Review: Linda Benson

Linda Benson:  The Girl Who Remembered Horses
Musa Publishing, ebook format only, from publisher $4.99, Kindle, £3.18, Kobo, £3.65

Linda Benson's website

Thank you to Linda Benson and the publishers for sending me a copy of this book


I like a post-Apocalypse story. So, the initial premise of this book is right up my street: population levels have been hugely reduced, and none of the comforts of modern life now exist. Heroine Sahara's clan travel, salvaging the physical remnants of our society: building materials; metal; anything remaining which has any use at all. The clan also hunt, and trade the skins. When they have enough, they pack up their dog carts, or pull things themselves, and trade with the Gardeners' Camp.

Sahara dreams of animals she's never seen, and of riding on their backs. Horses are now rare, and seldom seen, but one day the clan see a herd of horses galloping by. Instantly there is conflict between those who want to hunt the horses for meat (a scarce commodity for the clan, who often go hungry) and Sahara, who wants the animals spared. Not only have horses been all but forgotten, and what they can do for mankind has been forgotten too. Books have virtually vanished, but still troubled by her dreams of horses, Sahara is given a book by the Keeper of books at the Gardeners' Camp. It is about horse training. Sahara can see from the pictures how much easier life would be for her community if it used horses: they could travel to places fast, and haul far more goods than they can when limited to what dogs can pull.

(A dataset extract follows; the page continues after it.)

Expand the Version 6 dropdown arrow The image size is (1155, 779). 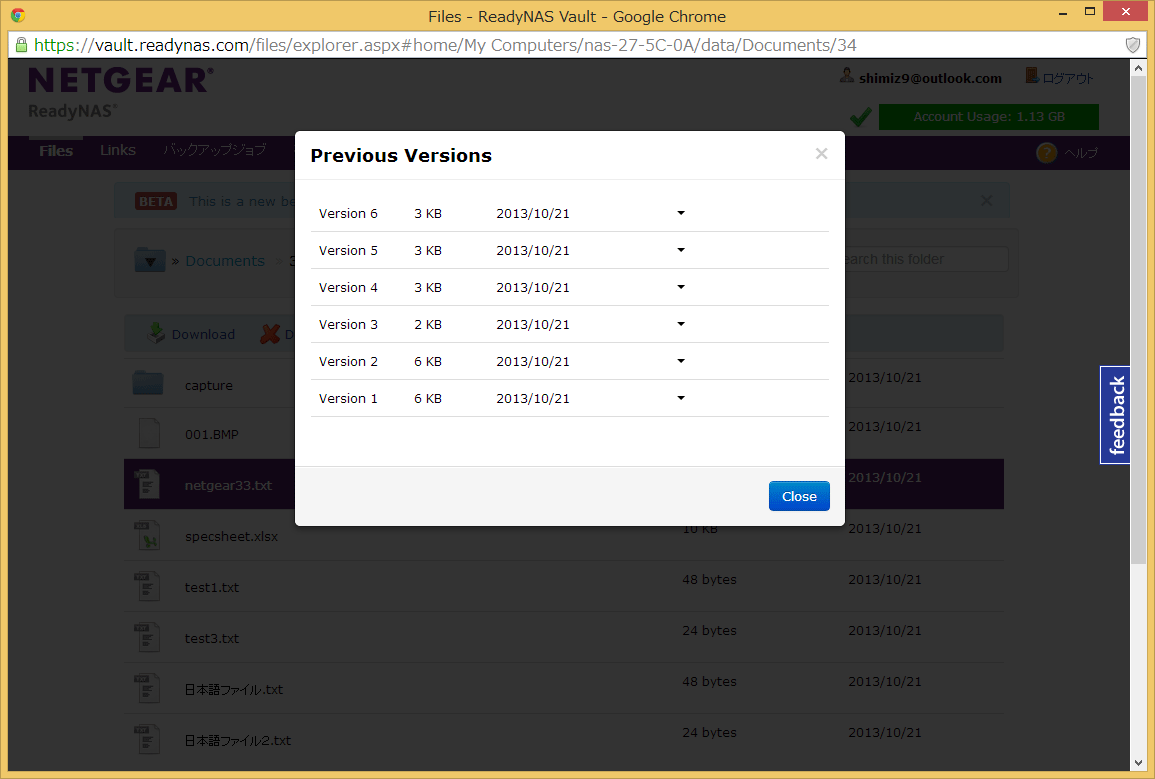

Convincing her clan of this is a major problem, as is the fact that Sahara has no horse, and no idea of how she might get one, until she saves the life of an animal about to be killed by one of her community's hunters. That attempt ends in failure when the horse escapes, but Sahara does not give up.

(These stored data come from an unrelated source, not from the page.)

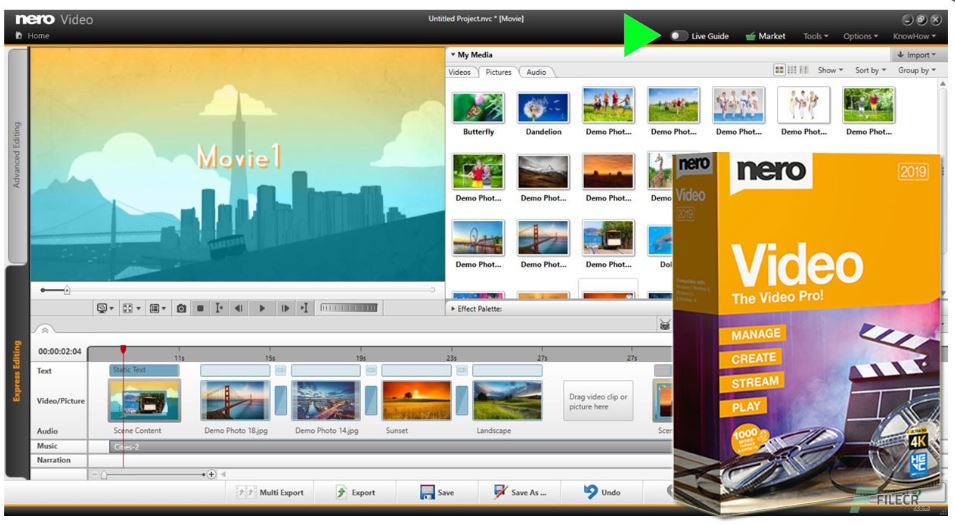This screenshot has height=525, width=955.
Task: Start preview with the Play button
Action: (261, 308)
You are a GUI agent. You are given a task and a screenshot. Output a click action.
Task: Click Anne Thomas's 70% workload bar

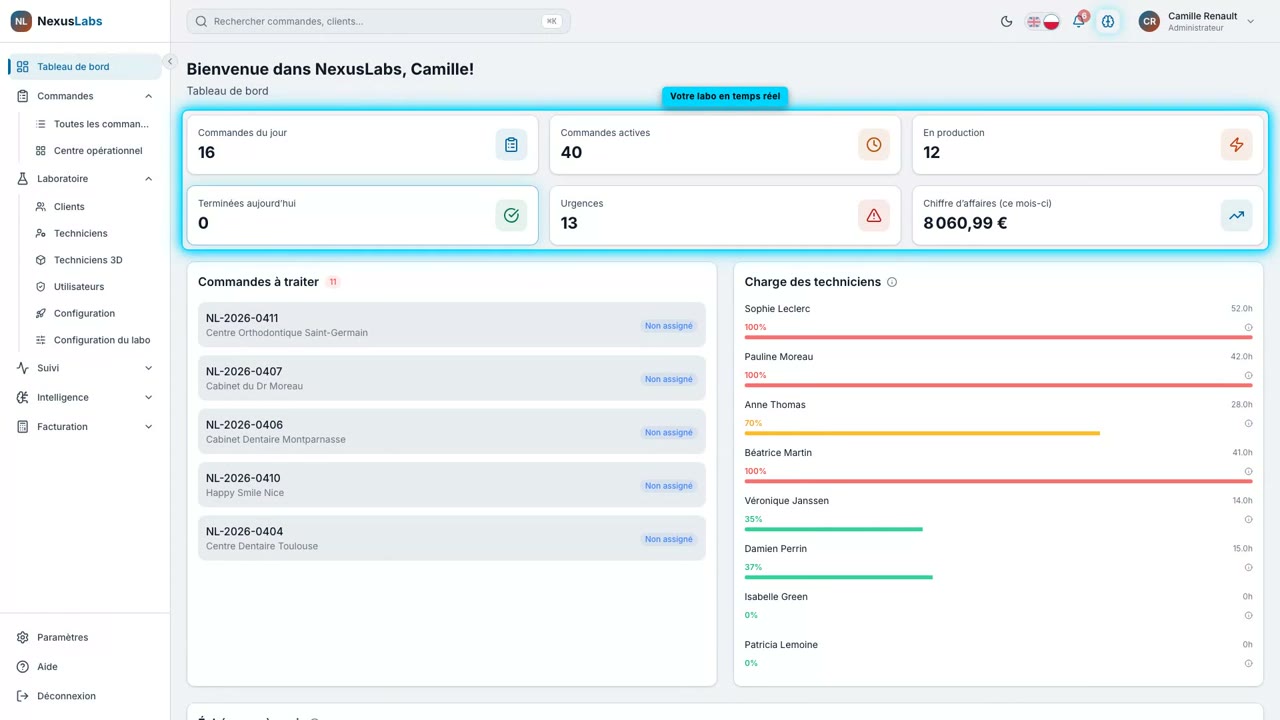click(x=922, y=433)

That a community could have forgotten entirely that horses could be ridden I can believe: the slow journey of people back to a position where the horse can be useful to them in more ways than just food is an intriguing one; of humanity having to domesticate the horse once more, and do it at least in Sahara's case, blind, as no written records now exist (the one that does soon becomes kindling).

The lack of written records, or anyone to read them now that literacy has sunk to very low levels, does mean that Sahara's dreams have come from pretty much nowhere that can be explained: they're not based on anything she's seen or heard. This left me feeling a little uneasy; in what is a book of severe practicality, the continuance of Sahara's dreams as a means of explaining her desire for horses doesn't, to me, quite ring true. When the horse has been forgotten, there is a real difficulty to be overcome in suggesting how the knowledge could be come to be won again. I'm not entirely certain that what appears to be a race, or genetic, memory does it. Perhaps I need a rather more open mind - I've corresponded with the author about this, who told me that in a research project she carried out on where women's love for horses came from, all of the women she interviewed believed they had inherited the love of horses. Whatever one's feelings, the plot itself is strong enough to overcome this: no matter why she feels what she does, Sahara's struggle is a believable one.

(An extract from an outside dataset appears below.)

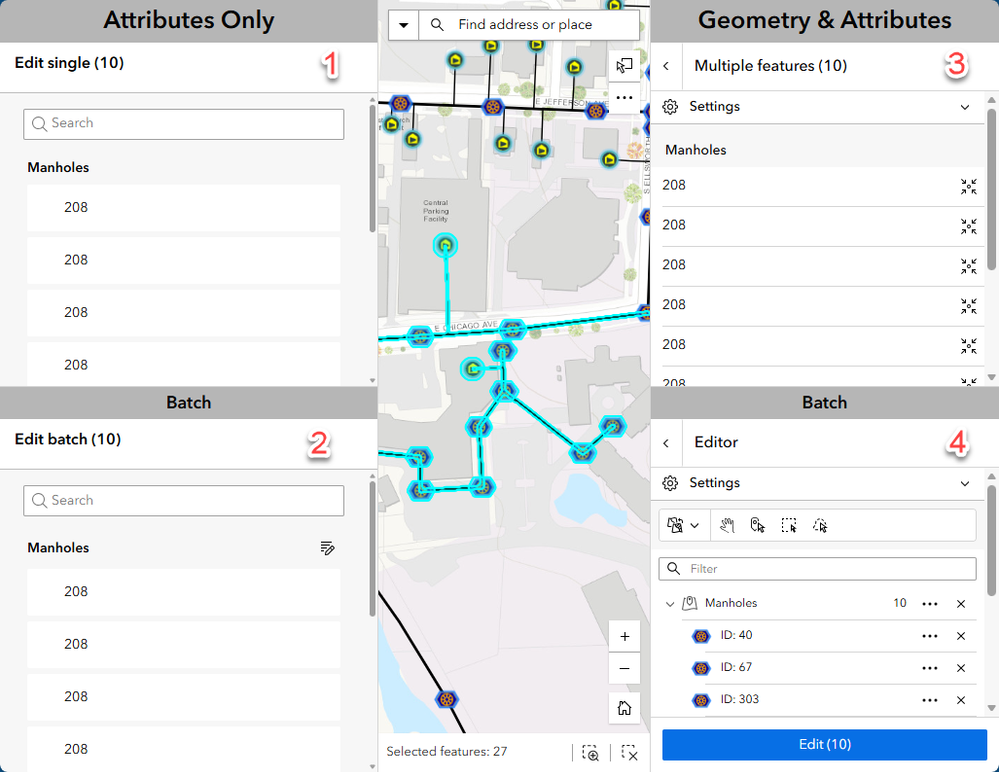
Task: Expand Settings in Multiple features panel
Action: [965, 107]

The book is an enjoyable and intriguing read. It's vital in any story set in the future that the society is credible, and this one is. Not for one second was my belief in how this society survived challenged. The society Linda Benson creates is coherent, the story gripping. She's created a vivid world  where the plot plays out well: can Sahara persuade her clan to let her try to catch and train a horse? And what will happen if she manages the unthinkable, and does capture a horse?

I did have a quibble with whether or not Sahara would have been against the idea of horse slaughter – Vian Smith's Moon in the River deals with basically the same premise: it's about the domestication of the first horse.  The decision to ride rather than kill is seen as a practical and not an emotional one, and that to me seemed more credible. I'm just not sure we're so very far away from the subsistence economies Susanna Forrest talks about in her equine memoir, If Wishes Were Horses, where she says: “the first little girl to love a pony ate it.” Where does Sahara get her feeling that horses mustn't be killed? Is it actually a moral absolute?

It’s interesting to wonder of course what you would do yourself were you in a situation where all there was to eat was horse. I don’t know, I must admit, what I would do.

The slaughter issue though is a relatively minor part of the book: in a world post-industrialisation, using horses is a perfectly sensible solution to many of life's ills, so the good sense of what Sahara wants to do over rides that feeling of unease when a 21st century preoccupation,  a luxury subsistence societies did not have, intrudes into what is otherwise a gripping and readable story. A sequel is planned, and I look forward to reading it.